Source records:
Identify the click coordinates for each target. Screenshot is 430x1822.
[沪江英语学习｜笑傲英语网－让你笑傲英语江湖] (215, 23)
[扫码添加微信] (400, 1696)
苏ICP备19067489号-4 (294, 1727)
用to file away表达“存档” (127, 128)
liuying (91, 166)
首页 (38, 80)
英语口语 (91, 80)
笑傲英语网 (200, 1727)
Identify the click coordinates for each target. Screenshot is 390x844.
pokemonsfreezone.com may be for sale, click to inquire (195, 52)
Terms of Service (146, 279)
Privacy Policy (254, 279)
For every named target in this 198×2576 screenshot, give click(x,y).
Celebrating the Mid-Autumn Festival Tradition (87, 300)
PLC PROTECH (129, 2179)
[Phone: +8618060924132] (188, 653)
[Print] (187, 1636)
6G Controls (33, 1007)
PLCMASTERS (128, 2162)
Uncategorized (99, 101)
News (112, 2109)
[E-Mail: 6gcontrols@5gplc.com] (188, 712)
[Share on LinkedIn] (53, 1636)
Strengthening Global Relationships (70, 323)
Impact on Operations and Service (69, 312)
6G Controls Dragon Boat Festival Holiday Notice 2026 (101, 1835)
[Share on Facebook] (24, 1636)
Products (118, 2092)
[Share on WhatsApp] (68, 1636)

Problem to work on: Once you reach the line that holds "[Print] (187, 1636)", print it and every line after it through the end of the records, word for word.

Result below:
[Print] (187, 1636)
6G Controls (33, 1007)
PLCMASTERS (128, 2162)
Uncategorized (99, 101)
News (112, 2109)
[E-Mail: 6gcontrols@5gplc.com] (188, 712)
[Share on LinkedIn] (53, 1636)
Strengthening Global Relationships (70, 323)
Impact on Operations and Service (69, 312)
6G Controls Dragon Boat Festival Holiday Notice 2026 (101, 1835)
[Share on Facebook] (24, 1636)
Products (118, 2092)
[Share on WhatsApp] (68, 1636)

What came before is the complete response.